About this task: Some of the lines below need repeating. Reproduce exactly those between the lines holding "Casa en parcelación para Venta en La" and "LOTES PARA VENTA EN MARINILLA (68, 639)", inclusive.
━━ Data excerpts
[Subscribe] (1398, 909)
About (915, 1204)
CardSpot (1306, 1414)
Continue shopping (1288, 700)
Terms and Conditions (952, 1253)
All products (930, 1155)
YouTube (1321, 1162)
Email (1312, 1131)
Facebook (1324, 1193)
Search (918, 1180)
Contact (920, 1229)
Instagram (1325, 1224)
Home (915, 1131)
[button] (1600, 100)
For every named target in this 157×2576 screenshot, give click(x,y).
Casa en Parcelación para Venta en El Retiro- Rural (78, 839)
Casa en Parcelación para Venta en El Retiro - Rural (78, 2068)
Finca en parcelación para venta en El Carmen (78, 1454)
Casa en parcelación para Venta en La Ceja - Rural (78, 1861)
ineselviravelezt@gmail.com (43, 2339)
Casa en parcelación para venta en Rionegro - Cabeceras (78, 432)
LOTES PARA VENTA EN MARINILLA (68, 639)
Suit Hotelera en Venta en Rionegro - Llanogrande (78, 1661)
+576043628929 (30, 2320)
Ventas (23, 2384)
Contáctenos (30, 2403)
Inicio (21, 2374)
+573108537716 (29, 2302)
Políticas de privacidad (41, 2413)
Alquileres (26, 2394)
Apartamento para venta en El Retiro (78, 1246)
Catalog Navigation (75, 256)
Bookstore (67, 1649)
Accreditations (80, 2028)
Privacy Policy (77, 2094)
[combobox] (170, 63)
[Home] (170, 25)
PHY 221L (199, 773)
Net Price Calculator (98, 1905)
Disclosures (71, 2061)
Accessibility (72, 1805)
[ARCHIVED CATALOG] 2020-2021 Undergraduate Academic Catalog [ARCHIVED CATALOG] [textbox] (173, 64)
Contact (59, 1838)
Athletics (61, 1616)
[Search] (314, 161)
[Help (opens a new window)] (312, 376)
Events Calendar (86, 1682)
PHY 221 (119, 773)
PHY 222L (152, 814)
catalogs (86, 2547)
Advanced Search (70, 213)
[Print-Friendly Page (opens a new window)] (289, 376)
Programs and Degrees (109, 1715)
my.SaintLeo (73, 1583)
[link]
━━━━
Answer below:
Casa en parcelación para Venta en La Ceja - Rural (78, 1861)
ineselviravelezt@gmail.com (43, 2339)
Casa en parcelación para venta en Rionegro - Cabeceras (78, 432)
LOTES PARA VENTA EN MARINILLA (68, 639)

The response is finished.